The reason why the adjudicators regarded your remarks that you did all the work alone as belittling others, while could be unjustified, might probably be due to:

  1. the “labels” that you used in describing a factual situation; and
  2. the “public” occasion which you used to get across the fact that you did all the substantive work alone when the occasion did not call for such an indication from you.

On (1):

This being a four-person team contest, it is totally reasonable for the adjudicators to expect the work being fairly (or at least agreeably) shared by the four of you, and the final product - no matter how the work was divided within the team - was being presented to them as a collective, group work.
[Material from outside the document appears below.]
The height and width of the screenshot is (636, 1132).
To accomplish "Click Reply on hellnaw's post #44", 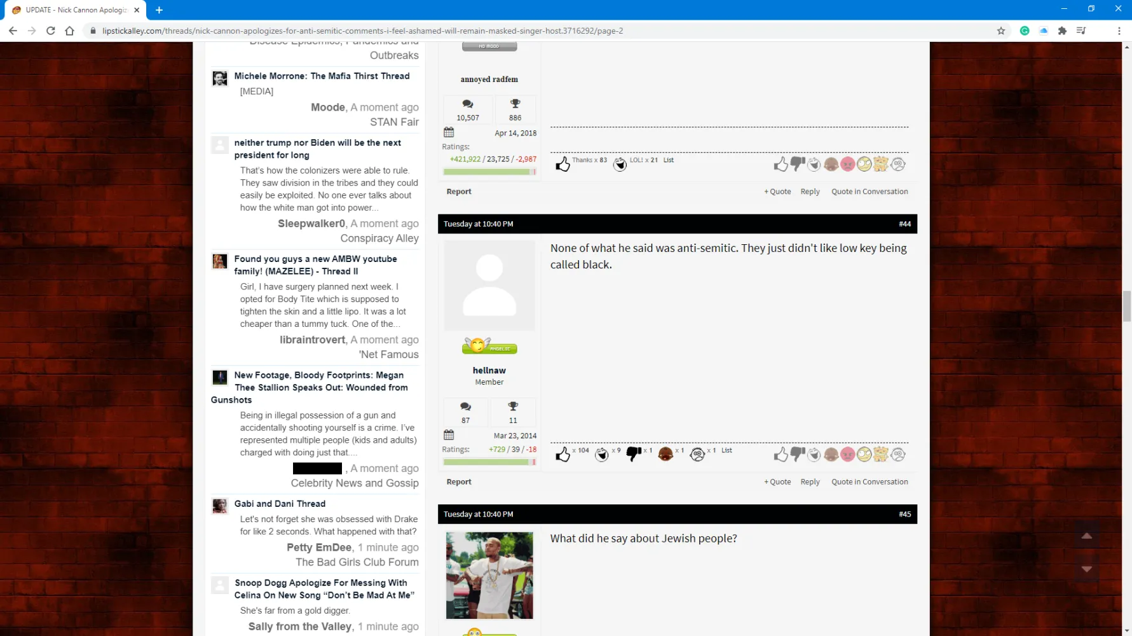I will pyautogui.click(x=810, y=482).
The fact that you kindly entered the girl’s name as the “ideator” would give people the impression and expectation of that girl having contributed as far as what that label literally means: the person coming up with the original framework of ideas and designs of how the final product should come into being. And you being the “developer” equally would mean what the word usually means: “the person formulating the technical means and logical flows to implement / give effect to a given set of functional, interactive and aesthetic specifications for an end-product, subject to the satisfaction of the commissioner

Simply by using those labels without elaborating on who was actually responsible for each of the factual tasks, it is understandably hard for the adjudicators to agree that all the work - not just the technical work but the conceptual design, the scope of functionality, the project definition, the market appeal - was done by you alone. Even if it were the case, the labels “ideator” and “developer” are not describing well enough the actual situation. And even if you indeed were the omnipotent “creator”, I bet it was not the intention of the contest nor was it fair to other teams for the adjudicators to give extra credit for your project just because there was a disastrous distribution of labour and lack of teamwork and solidarity in the process. Good intra-team communication is likely something that the adjudicators would expect and in fact seek to encourage through the contest. Teamwork is such an important skill in real life that should be the essence a real-life-problem technical contest should really try to test and evaluate, which a solo coding exam cannot otherwise engage.

On (2):

As mentioned above, “doing all the work alone” is never something the contest seeks to promote, nor should be seen to promote. The problems that you have faced in dealing with the other team members could possibly occur to other teams as well, but perhaps through better and more amicable discussions and conviction, the four of them could eventually pull things together for the presentation. The presentation is basically an occasion for the team (or its representative) to explain to the adjudicators how each of the evaluation criteria (such as what problem is being solved, and how and why is it effective) is being fulfilled. I doubt the allocation of work among team members is among one of them. However, the presentation is the most visible occasion for all those in charge to be told of everything they need to know in order to make the decision on which team should win. It is the occasion which all eyes are on and have their ears open to see what the teams have each come up with. “You doing all the work alone” basically means “Your other teammates did nothing at all despite having their names on the credits” - this as explained would not and should not add any points to your project; but would amount to an accusation which everybody present would hear; and worse still, your teammates would not have a similarly public occasion to make known their version of things or their explanations for not being able to contribute as much as they wish. If the adjudicators did not make those comments that they made, which in a way diluted the attack that you made on your teammates, your teammates would have to bear the sin of irresponsibility for good while you may have your part to blame for not communicating or escalating the matter to the organisers for resolution before the deadline. So what you did in fact was “lose-lose” in that you did not improve the prospect of your project while compromising the integrity of your teammates without offering them an opportunity to explain.

What You Could Have Done

The rude remarks from the adjudicators - while sound harsh to you - in fact are quite justified and what you deserve in that they mitigate the harm you did unilaterally (albeit inadvertently) to the reputation of your teammates at a wrong occasion to make known your grievances. At these presentations, whoever that presents a project should constantly ask himself whether or not what he says would possibly cause the adjudicators to add points to the project, and limit his speech to that. I am sure if you approach the same seniors (the adjudicators) well before the deadline and consult them on what you might do to resolve your grievances in the event of a breakdown in team communication, they will give you an entirely different and much more welcoming advice that is more helpful to you.

Lesson To Learn

The lesson learnt this time perhaps is: When the facts are with you, to speak the right thing at the right timing on the right occasion makes all the difference.